J. M. Coetzee’nin, insanlar arası hiyerarşik ilişkilerin çarpıklıklarına çok fazla şahitlik etme imkânı bulmuş olduğunu tahmin ediyorum. Güney Afrika’nın beyaz yerleşimcilerinin soyundan olan Coetzee, yapıtlarının bir kısmında siyahlarla beyazlar, yerlilerle yabancılar, erkeklerle kadınlar arasındaki hiyerarşik satranç düzenleri üzerine iç acıtıcı ve kafa karıştırıcı; dolayısıyla okurunu yoğun biçimde düşünmeye yönelten düşüncelere, kurgulara yer vermişti. The Lives of Animals (Hayvanların Hayatı); Romancının Romanı (Elizabeth Costello); kısmen de Yavaş Adam gibi yapıtlarında Coetzee, bir nevi alter-egosu olan kadın yazar karakteri Elizabeth Costello üzerinden insanlarla hayvanlar arasındaki ilişkilere, üstelik yarı akademik bir ciddiyetle eğilmekten ve ufuk açıcı önermeler sunmaktan kaçınmıyor. Seçkin bir zümre için verdiği konferansa; Franz Kafka’nın “Akademi İçin Bir Rapor” öyküsünde, Afrika’da yakalanıp eğitilen bir maymunun akademisyenler karşısında yaptığı konuşmayı anımsatarak başlayan Bayan Costello, insanların hayvanları bir zamanlar köleleri nasıl görüyorlarsa öyle gördüklerini anlatır. Hatta insanların, hayvanları yok etmek için, tarihte başka insanları yok etmek amacıyla (meşum Holokost) kurdukları düzenlere benzer düzenler kurduğundan bahseder. Hayvan eti yemek, Bayan Costello’nun gözünde, insan eti yemekten pek de farklı değildir. Costello, felsefi bir önerme olarak vejetaryenliği savunmaktadır.
Yemek pornografisi
Kurgusal söylevci Elizabeth Costello’nun savlarını okuduktan sonra hayvan yemek meselesi üzerine eğilmek istedim ve son aylarda kitabevi raflarında gözüme çarpan Jonathan Safran Foer’nin Garo Kargıcı tarafından çevrilip Siren tarafından yayımlanan mahut kitabını edindim. Böylece Nazilere insan katletmeyi ve Fordistlere üretim yaptırmayı rasyonel bir üretkenlikle gerçekleştirmeyi sağlayanın, aslında sınai besicilik denen, kitlesel tüketim için hayvanların çiftliklerde seri halde öldürülüp parçalarına ayrılmasının yöntemlerini geliştiren sektörle aynı olduğunu öğrendim. Gerçi hayvanlar ve kesimlerine olan ilgim biraz da aileme de bağlıdır. Rahmetli dedeme kadar soyumuz hayvancılar ve kasaplarla dolu ama Foer’nin çalışmasından anladığım kadarıyla, geleneksel hayvancılık ve kasaplık en azından merhametli ve düzgün bir anlaşma sunuyormuş hayvanlara: İnsana yem olmak için öldürülmeden önce huzur ve güvenle üreyebilecekleri, karınlarının doyduğu bir ortam sağlanıyormuş hayvanlara. Ayrıca kesilmeden önce öldürülme garantisi de cabası…
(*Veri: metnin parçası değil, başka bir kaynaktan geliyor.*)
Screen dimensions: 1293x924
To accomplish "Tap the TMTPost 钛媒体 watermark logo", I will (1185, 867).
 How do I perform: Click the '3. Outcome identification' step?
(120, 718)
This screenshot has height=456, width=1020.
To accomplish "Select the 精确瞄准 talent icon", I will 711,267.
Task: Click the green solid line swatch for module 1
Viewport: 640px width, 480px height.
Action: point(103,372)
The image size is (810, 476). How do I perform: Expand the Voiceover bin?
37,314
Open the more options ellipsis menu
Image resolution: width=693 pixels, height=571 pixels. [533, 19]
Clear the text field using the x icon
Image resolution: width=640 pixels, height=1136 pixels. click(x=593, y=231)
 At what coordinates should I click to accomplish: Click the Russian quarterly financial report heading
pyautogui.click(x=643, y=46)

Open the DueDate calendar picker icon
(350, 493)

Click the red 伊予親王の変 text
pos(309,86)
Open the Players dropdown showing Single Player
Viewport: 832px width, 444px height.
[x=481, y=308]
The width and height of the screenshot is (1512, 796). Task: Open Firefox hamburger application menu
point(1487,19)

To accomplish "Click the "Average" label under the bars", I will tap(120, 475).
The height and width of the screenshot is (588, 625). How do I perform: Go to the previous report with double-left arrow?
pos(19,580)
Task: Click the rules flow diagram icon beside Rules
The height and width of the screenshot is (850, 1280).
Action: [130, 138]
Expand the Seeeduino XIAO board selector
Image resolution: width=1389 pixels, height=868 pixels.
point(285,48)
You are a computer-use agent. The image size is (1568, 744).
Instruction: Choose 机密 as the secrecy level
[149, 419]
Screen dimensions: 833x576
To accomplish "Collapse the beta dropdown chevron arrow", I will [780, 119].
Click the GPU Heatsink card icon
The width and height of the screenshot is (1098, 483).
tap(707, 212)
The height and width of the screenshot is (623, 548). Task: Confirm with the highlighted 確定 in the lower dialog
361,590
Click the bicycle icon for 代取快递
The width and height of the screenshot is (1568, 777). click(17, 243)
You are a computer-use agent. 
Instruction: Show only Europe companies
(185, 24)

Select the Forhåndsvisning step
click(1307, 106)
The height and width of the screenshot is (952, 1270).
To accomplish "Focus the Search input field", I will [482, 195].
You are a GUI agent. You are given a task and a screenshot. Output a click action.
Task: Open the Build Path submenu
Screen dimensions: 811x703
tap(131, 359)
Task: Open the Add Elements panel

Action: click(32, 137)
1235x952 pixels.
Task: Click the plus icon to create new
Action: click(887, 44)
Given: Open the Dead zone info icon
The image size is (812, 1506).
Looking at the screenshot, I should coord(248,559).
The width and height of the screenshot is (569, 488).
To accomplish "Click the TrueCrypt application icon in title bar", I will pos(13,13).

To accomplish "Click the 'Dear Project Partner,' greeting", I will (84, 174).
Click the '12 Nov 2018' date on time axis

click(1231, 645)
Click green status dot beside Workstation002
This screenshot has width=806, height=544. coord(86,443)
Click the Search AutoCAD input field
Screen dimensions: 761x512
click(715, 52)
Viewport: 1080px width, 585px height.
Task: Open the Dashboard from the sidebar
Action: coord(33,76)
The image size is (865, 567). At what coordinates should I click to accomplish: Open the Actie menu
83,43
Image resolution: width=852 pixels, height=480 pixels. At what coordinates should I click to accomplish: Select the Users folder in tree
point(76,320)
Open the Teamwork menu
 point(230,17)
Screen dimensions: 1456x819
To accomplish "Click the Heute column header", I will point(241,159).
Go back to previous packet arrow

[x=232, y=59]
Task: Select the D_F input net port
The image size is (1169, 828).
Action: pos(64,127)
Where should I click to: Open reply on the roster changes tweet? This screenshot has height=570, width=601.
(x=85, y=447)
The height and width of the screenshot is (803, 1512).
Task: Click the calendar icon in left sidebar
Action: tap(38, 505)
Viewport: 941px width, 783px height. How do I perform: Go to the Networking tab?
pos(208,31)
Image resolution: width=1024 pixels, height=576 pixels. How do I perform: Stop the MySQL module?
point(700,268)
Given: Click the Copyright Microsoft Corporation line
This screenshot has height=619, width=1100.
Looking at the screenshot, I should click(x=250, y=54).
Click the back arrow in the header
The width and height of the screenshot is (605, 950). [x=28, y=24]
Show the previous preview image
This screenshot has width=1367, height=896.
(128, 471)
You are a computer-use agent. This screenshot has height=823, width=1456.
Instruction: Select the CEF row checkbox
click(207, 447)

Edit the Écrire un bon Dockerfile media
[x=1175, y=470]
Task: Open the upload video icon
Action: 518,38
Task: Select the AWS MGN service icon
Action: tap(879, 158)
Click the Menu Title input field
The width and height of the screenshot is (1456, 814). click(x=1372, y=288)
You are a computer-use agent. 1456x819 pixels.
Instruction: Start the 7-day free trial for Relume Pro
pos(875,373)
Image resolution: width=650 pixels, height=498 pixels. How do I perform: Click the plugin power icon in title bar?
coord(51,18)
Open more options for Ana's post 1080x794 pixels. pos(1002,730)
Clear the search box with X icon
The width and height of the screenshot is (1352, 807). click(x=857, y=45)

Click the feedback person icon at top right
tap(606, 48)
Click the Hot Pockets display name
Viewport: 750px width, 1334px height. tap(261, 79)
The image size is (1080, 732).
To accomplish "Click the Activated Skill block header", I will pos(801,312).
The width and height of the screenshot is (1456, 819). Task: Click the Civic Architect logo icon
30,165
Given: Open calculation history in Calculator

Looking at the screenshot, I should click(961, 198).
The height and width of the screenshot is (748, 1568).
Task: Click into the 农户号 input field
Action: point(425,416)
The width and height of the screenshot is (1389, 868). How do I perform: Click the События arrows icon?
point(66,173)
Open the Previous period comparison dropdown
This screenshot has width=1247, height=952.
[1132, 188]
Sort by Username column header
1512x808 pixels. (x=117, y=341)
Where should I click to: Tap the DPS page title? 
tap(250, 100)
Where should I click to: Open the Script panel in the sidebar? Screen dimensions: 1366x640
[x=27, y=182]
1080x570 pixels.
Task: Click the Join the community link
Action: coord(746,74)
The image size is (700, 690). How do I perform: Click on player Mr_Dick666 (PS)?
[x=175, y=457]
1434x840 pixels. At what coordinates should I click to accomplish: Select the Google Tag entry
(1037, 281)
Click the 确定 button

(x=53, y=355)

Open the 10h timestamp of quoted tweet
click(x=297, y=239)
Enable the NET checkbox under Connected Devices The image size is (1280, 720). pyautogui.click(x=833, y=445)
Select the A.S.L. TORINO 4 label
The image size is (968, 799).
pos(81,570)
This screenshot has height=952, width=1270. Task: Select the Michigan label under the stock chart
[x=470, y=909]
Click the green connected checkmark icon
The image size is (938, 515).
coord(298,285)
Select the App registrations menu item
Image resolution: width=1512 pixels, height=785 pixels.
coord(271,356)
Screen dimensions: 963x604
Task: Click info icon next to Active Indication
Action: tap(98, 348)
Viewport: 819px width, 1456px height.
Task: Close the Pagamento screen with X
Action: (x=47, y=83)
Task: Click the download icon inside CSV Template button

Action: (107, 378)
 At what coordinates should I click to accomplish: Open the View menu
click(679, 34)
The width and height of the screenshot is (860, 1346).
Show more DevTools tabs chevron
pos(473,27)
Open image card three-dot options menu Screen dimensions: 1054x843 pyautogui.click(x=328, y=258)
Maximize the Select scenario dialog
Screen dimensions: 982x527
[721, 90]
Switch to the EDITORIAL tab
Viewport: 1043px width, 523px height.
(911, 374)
Hayvan Yemek, besin olarak kullandığımız hayvanların (balıklar ve deniz canlılarından, tavuklar ve kümes hayvanlarına, domuzlardan sığırlara) bugün nasıl ortamlarda yetiştirilip, gıda haline getirildiklerini anlatan, çoğu yerde tüyler ürperten, kurgusal yanı hiç olmayan, neredeyse akademik bir çalışma. Foer’nin vejetaryan olmayı önerdiği yok, ama hayvanlara gösterilen muameleye, çevreye verilen zarara bakılırsa, son dönemin popüler restoranlarına gidip yüzlerce gram çeken etlerden oluşan ve yemek pornografisini andıran tabaklardan soğumamak hiç de kolay değil. Kalabalık insan nüfuslarını doyurmak için tasarlandığı söylenen sınai besiciliğin, milyonlarca hayvanın kısa zamanda üremesi ve et haline getirilmesi üzerine kurulu olduğu, gıda endüstrisinin tasarlanmış etlerini satan kitlesel restoranlarınsa gurme restoranlara oranla çok daha zararlı olduğunu da söylemeli.
Hem Costello üzerinden Coetzee, hem de Foer, hayvan yeme konusuna, felsefi olarak da olsa neden insan yenmediği üzerinden yaklaşıyor sayılabilir. Jonathan Swift’in Mütevazi Bir Öneri olarak eleştiri tarihine geçirdiği “İrlandalı çocukların neden yenmesi gerektiği” fikrini anlattığı çalışmasını da akılda tutarak, yeniden sormak gerekebilir: Sahi biz neden insan yemiyoruz, her haltı yerken?